The Indian army said Saturday that China had liberated missing Indian citizens before this month from the eastern state of Arunachal Pradesh amid latent tensions between the two countries along a disputed mountainous border.
The men were hunters and will be quarantined for 14 days as a precautionary measure against the coronavirus before passing them on to their families, the army said in a statement.
The Chinese state newspaper Global Times disputed India’s claims and said released men were intelligence agents disguised as hunters.
The five men disappeared on 2 September, adding to the already high tensions between India and China, which have been locked in bitter stagnation for months in the Ladakh region, where they had their deadliest confrontation in decades in June.
Since last week, Asian giants have accused themselves of sending infantrymen into rival territory and firing warning shots for the first time in forty-five years, threatening a large-scale military conflict.
On Friday, foreign ministers from India and China agreed to ease border tensions, and resolving the deadlock is expected to be a long process.

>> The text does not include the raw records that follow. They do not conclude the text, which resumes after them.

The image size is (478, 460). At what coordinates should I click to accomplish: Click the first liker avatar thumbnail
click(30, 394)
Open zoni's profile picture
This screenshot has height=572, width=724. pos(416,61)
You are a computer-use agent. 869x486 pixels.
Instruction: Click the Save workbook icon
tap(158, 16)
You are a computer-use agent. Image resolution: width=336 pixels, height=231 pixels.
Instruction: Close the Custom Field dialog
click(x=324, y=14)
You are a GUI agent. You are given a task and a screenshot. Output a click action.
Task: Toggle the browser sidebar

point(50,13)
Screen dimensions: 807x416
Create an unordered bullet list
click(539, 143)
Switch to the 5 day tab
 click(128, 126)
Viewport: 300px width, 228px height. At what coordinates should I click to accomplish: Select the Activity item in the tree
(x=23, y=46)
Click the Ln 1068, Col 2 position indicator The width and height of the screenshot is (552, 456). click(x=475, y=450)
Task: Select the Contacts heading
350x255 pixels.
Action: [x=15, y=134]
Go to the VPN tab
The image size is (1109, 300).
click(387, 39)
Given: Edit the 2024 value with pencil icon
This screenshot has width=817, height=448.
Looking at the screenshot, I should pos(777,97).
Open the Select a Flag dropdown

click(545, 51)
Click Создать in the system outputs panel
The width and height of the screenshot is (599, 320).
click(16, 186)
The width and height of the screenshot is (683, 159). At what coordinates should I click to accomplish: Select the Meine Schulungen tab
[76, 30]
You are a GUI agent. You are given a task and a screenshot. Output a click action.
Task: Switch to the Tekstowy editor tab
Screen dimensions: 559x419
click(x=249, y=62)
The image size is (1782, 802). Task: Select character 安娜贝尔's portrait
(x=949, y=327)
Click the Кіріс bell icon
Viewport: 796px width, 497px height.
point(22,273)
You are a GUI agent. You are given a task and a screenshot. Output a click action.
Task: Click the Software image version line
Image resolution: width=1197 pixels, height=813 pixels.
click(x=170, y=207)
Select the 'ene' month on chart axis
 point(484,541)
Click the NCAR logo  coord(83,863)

The two nations waged a border war in 1962 that spread to Ladakh and ended in a complicated truce. Since then, troops have kept border dominance indefinite, fighting and agreed not to attack with firearms.
Rival infantrymen fought in May and June with clubs, stones and their fists. A clash on an upper ridge on June 15 left 20 Indian infantrymen dead. China also reportedly suffered casualties, but did not provide figures.
After the confrontation, the two sides disassociated the two sides from the Galwan Valley and at least two other places, but the crisis continued.